The first paper was The Supplemental Poverty Measure in the Survey of Income and Program Participation presented by Kathleen Shot from U.S. Census Bureau. This paper compared elements of the SPM in the Survey of Income and Program Participation (SIPP) and the Current Population Survey Annual Social and Economic Supplement (CPS ASEC). The strengths of using the SIPP include: (1) more detailed information on income and family structure; (2) collecting most of elements of the SPM such as medical out-of-pocket expenses, child care expenses, other work expenses, asset holdings; and (3) more accurate information on cash-like benefits. This paper found that the SPM poverty rates generated by using the SIPP were lower than the SPM poverty rates estimated by using the CPS. This paper also examined the relationships among income poverty and material hardship. The finding showed that the relative poverty measure performed better than the OPM and the SPM in explaining material hardship.
The second paper was How Rich Are the Elderly Poor? Examining Assets Among the Elderly Using the Supplemental Poverty Measure authored by Koji Chavez from Stanford University, Christopher Wimer from Columbia University, and David Betson from the University of Notre Dame. Using data from the Health and Retirement Study (HRS) which collected detailed information on health, income, and wealth, the authors found that including a small proportion of assets in family economic resources significantly reduced the SPM poverty rate, specifically for the Medically SPM Poor elderly who tended to have more assets than the Non-Medically SPM Poor. A major policy implication drawn from this paper was modifying the SPM to account for assets, especially for poverty estimates of the elderly
The Supplemental Poverty Measure in the American Community Survey: 2011was presented by Trudi Renwick from U.S. Census Bureau. This paper compared poverty estimates by using SPM and OPM in the American Community Survey (ACS) and the CPS ASEC. The major strength of the ACS is its capability to produce sub-national geographic estimates (i.e. state and local level poverty rates). However, the challenges of using the ACS are: (1) missing key data information needed to produce SPM estimates, including SNAP benefits, taxes, child care expenses, and medical out of pocket expendituresand (2) no relationship codes to identify unrelated subfamilies. The preliminary findings from this paper found that 2011 SPM poverty rates from the ACS were higher than those from the CPS. This difference might due to the less detailed and comprehensive income information collected in the ACS.
The fourth paper was Rates and Persistence of Poverty Using the Supplemental Poverty Measure in the Panel Study of Income Dynamics, 1998 to 2010 presented bySara Kimberlin from the Stanford University.
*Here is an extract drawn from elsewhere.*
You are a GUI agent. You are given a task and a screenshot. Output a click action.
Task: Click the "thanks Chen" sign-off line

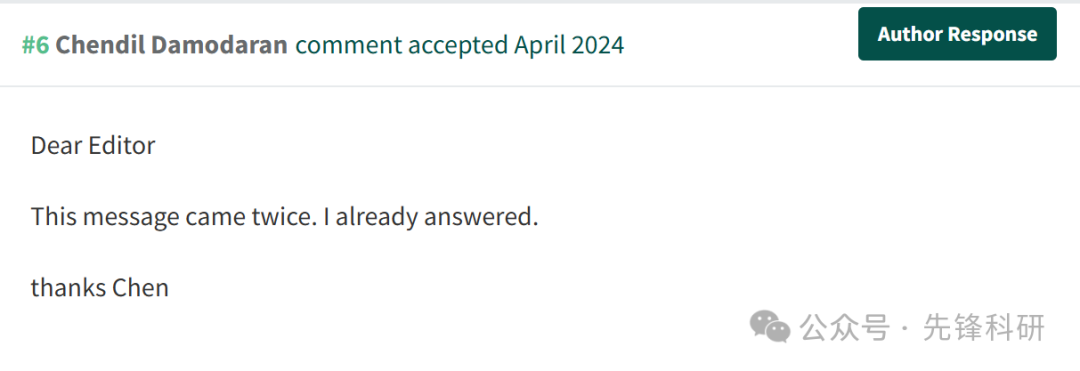tap(100, 288)

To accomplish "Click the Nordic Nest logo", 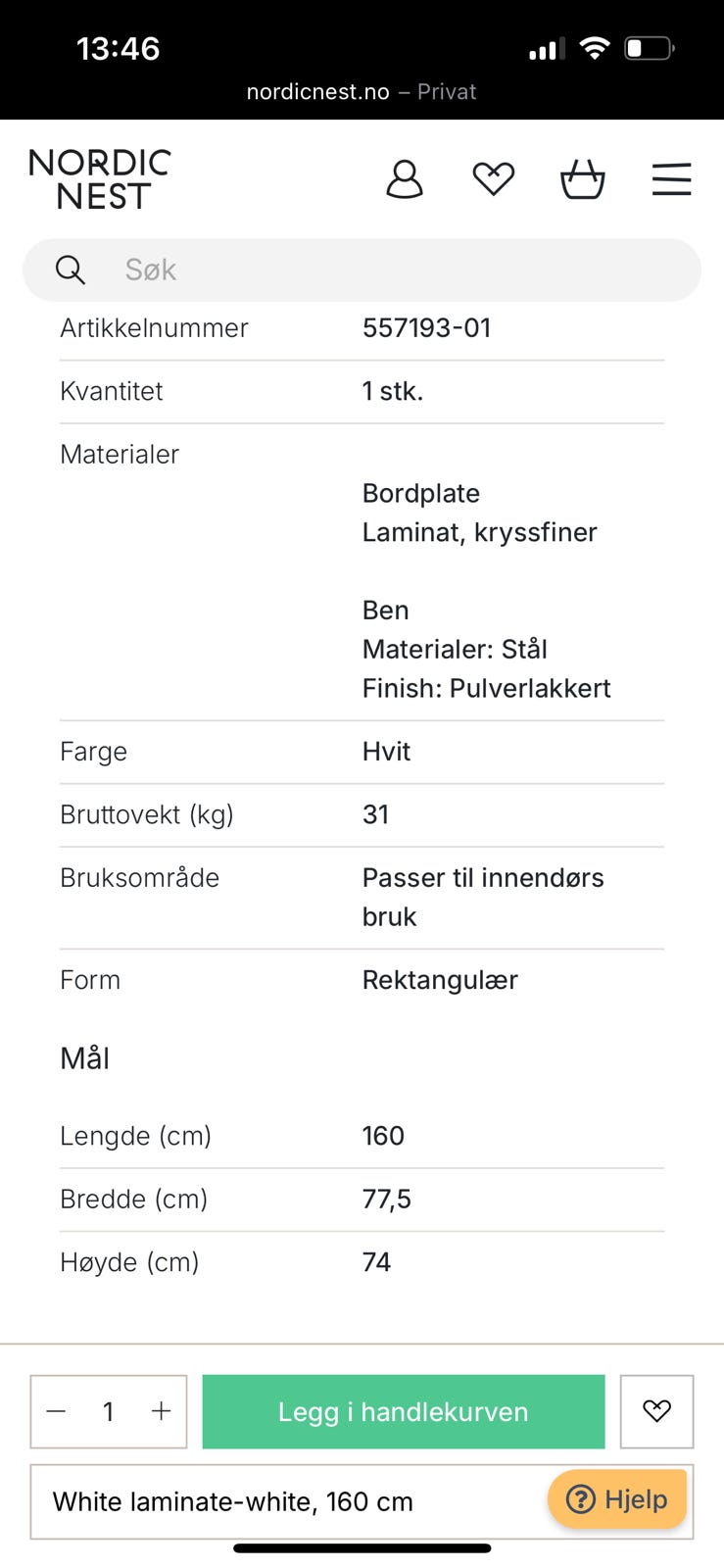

This paper examined SPM poverty estimates by using the Panel Study of Income Dynamics (PSID), which is a long-term longitudinal dataset for studying the persistence of poverty. A major strength of using this data was its detailed income information without a lot of imputation from other datasets, while a major challenge was a lot of item-missing data. This paper found that SPM estimates from the PSID were significantly lower than the estimates form the CPS. Possible explanations for this difference included higher reported cash incomes, selective sample attrition, more complete income information, and SPM-like family units. The author suggested that future work could further explore the role of safety net programs in mitigating transient and chronic SPM poverty.